もう1つが、メタバース内に蓄積したデータの解析です。ありとあらゆる行動がデジタルで記述されている世界なので、メタバースでは大量のデータが集まります。そのデータを機械学習で解析してバーチャル空間に還元し、より過ごしやすくする。2021年にメタバース研究所を設立し、そのための研究をしています。
苅田修氏(以下、苅田) 私たちも、メタバースの発展によるバーチャルでの多様なアプリケーションの進展、バーチャルとリアルとの融合などを通じて、個人の生活や多様な業界でパラダイムシフトが起きるだろうと考えています。

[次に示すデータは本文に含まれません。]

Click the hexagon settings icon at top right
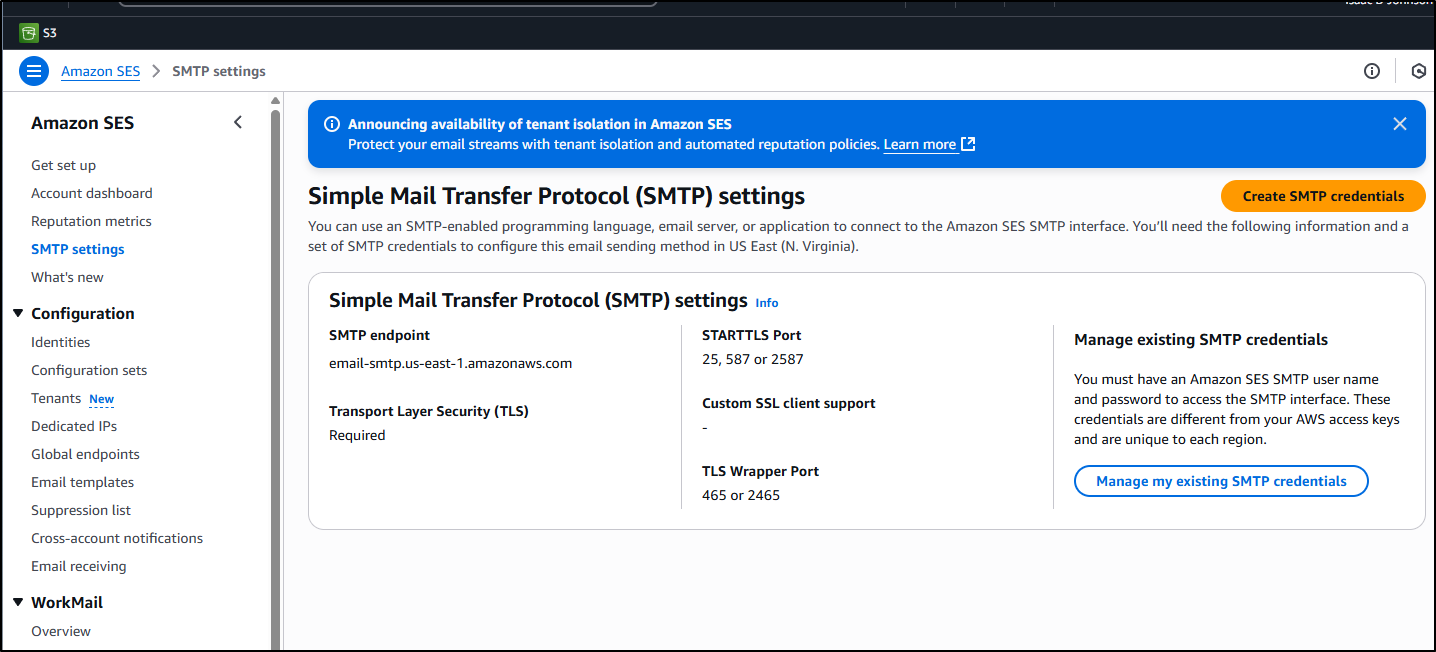 [1418, 71]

企業もメタバースの利活用を開始していますが、企業にとっての意味合いとしては何が挙げられるでしょうか。メタバース内で経済圏をつくっていくことに加えて、多様な領域においてバリューチェーン横断で業務の質を向上・効率化させる可能性があると思います。
加藤 メタバースの本質は、デジタルとマテリアル(物質)がひっくり返るという現象だと考えています。インターネットがこの30年間くらいで広く普及して、いろいろな産業に組み込まれるようになりました。しかし、インターネットの機能は基本的にはコマースと広告の2つです。結局のところ、物質に基づいたビジネスなわけです。
コマースはインターネットを使って形のあるものを売り買いします。デジタルで売買をサポートするという形です。ものを買うということのアテンションをつくり出す広告もそうです。どこまでいっても物質が主であり、デジタルはサポート役でした。しかし、これから先の時代は、デジタルが主になって物質がサポート役に変化します。2020年を境に変わり始めたところだと思っています。
現実の世界ではもう高い服を買わなくてよくて、家の中で着る服は安くて実用的なものでいい。リアルで履くのは安い靴でいいけれど、デジタルスニーカーはすごく良いものを買ってしまう、というようになっていきます。
つまり、物質自体に価値がひもづき、サポート役としてデジタルがあるのではなく、デジタル自体に価値が生まれていくのです。先ほどパラダイムシフトとおっしゃっていましたが、デジタル自体をどう売り買いしていくかという考え方に変えないといけない、本当のパラダイムシフトが起こると考えています。もちろんインフラに近い部分ほど物質依存性が高く、それらはデジタル化が難しいということになるのですが、デジタルを活用する際の発想の違いが重要になります。
もう1つ背景にあるのは、SDGs(持続可能な開発目標)、カーボンニュートラルといった環境に関しての意識が非常に高まっていることです。大量生産・大量消費型の社会によって、地球に限界が来たというところがあると思います。これまでは物質依存のビジネスで経済を伸ばそうとしてきましたが、人間にとっての本当の価値を生んでいるところが、どんどん非物質化しています。地球やサステナビリティのことを考えると、もうどうやっても「物質をサブにしてデジタルを主」という考え方にしないと限界が来ているという流れなのだと思います。
物質に依存した消費はぜいたく
苅田 そうしたパラダイムシフトが起きるときにデジタルが物質を置き換えていくということになるわけですが、これは代替という形なのでしょうか。あるいは、双方ともに成長して、デジタルと物質が相まって全体の市場がより拡大していくという形なのでしょうか。
加藤 少し過激な意見にはなりますが、デジタルに行かざるを得なくなるのかな、と思っています。新型コロナウイルスのパンデミックが起こって家から出られなくなり、基本的に会議はオンラインになりましたよね。人と気軽に会えなくなり、実際に会う感覚を得ることが貴重なことになるわけです。
つまり、オンラインでもできることを、リアルで行うのは貴重だということ。物質は残りますが、物質に依存した消費というのは基本的にはぜいたくなものになります。ただ、ぜいたくをする時間は限られてくるし、ぜいたくできる人も限られてきます。環境やサステナビリティのことを考えると、どんどんコストが上がっていくはずなので。
一方で、デジタルを選んだほうが「クール」だという感覚が若い世代、特に10代、20代の間で高まっていくと考えています。そういう大きな変革が起こるので、今までの考え方を捨てないといけないと思います。